> TRY IT
Work out how many lines in the entries below contain the string "accomplish". Reply with that figure alone.

> GIVEN RECORDS
^^^^

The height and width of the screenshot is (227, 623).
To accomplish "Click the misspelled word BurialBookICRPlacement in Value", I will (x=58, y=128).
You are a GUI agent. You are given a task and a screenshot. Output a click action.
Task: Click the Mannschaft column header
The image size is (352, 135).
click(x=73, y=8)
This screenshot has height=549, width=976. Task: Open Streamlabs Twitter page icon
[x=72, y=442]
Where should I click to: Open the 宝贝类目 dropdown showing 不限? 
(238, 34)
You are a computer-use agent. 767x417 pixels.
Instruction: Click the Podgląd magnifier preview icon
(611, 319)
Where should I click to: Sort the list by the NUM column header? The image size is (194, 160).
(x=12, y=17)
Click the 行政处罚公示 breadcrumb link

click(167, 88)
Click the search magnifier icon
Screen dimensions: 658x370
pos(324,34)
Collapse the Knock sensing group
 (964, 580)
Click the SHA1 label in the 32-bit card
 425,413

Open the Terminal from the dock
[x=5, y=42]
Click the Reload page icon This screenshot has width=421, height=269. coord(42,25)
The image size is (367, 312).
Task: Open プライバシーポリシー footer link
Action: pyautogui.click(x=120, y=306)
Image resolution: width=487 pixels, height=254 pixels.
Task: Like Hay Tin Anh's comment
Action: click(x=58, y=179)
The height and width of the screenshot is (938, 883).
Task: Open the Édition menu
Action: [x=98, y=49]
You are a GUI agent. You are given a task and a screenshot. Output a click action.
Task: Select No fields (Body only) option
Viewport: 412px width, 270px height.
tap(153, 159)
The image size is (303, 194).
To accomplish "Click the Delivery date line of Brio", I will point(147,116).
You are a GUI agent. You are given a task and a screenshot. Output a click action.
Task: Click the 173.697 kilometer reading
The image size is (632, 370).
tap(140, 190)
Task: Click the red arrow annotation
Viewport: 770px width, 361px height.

^^^^

> ANSWER BOX
2